Via the LA Times:
Roger Boisjoly was an engineer at solid rocket booster manufacturer Morton Thiokol and had begun warning as early as 1985 that the joints in the boosters could fail in cold weather, leading to a catastrophic failure of the casing. Then on the eve of the Jan. 28, 1986, launch, Boisjoly and four other space shuttle engineers argued late into the night against the launch.
In cold temperatures, o-rings in the joints might not seal, they said, and could allow flames to reach the rocket’s metal casing. Their pleas and technical theories were rejected by senior managers at the company and NASA, who told them they had failed to prove their case and that the shuttle would be launched in freezing temperatures the next morning. It was among the great engineering miscalculations in history.
A little more than a minute after launch, flames shot out of the booster joint, melted through the nearby hydrogen fuel tank and ignited a fireball that was watched by the astronauts’ families and much of the nation on television. Boisjoly could not watch the launch, so certain was he that the shuttle would blow up. In the months and years that followed, the disaster changed his career and permanently poisoned his view that NASA could be trusted to make the right decisions when matters came to life and death.
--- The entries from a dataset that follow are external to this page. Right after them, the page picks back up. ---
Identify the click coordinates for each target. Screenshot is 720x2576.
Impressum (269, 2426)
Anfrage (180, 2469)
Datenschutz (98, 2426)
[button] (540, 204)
A more extensive, contemporaneous account of Boisjoly’s involvement in the Challenger disaster is online at the LA Times site.
Sometime on the night of Jan. 27, 1986, Roger Boisjoly’s feeling of frustration turned to anger.
He and a team of engineers unanimously recommended postponing the shuttle launching because of the frigid conditions in Florida. But four Thiokol vice presidents, under pressure from NASA in a late-night telephone conference, overruled their top technical experts.
Boisjoly saw it coming. After listening to NASA executives challenge the reliability of their scientific data and complain that they were “appalled” at the recommendation for delay, Thiokol’s general manager, Jerry Mason, told his fellow vice presidents: “It’s time to take off your engineering hats and put on your management hats.”
“I knew they were going to change,” Boisjoly said. “I couldn’t believe it, but I knew it.”
Trying to head off the shift, Boisjoly raised his voice. Later, some would say that Boisjoly’s emotional approach actually worked against him. That he had made too many dire warnings and “waved his arms and rolled his eyes” too many times before. That he was like the boy who cried “Wolf!”
Boisjoly shrugs. “When you see a guy about to walk off a cliff you don’t whisper. You yell at him to move back.”
Boisjoly, Allan J. McDonald and three others argued through the night of 27 January, 1986 to stop the following day’s Challenger launch, but Joseph Kilminster, their boss at Morton Thiokol, overruled them. NASA managers didn’t listen to the engineers. Both Boisjoly and McDonald were blackballed for speaking out. NASA’s mismanagement ‘is not going to stop until somebody gets sent to hard rock hotel,’ Boisjoly said after the 2003 Columbia disaster. ‘I don’t care how many commissions you have. These guys have a way of numbing their brains. They have destroyed $5 billion worth of hardware and 14 lives because of their nonsense.'”
This is not a unique instance of the phenomenon of ignoring inconvenient warnings. The disaster that hit New Orleans in the aftermath of hurricane Katrina was not only predicted, but in fact had a precedent.
Certainly it’s easy to see people ignoring sound advice in daily life, but it is more striking when billions of dollars and human lives are at stake. Are there other examples at this scale in engineered systems?
They may shed light on our difficulties in convincing the world about climate and other sustainability issues.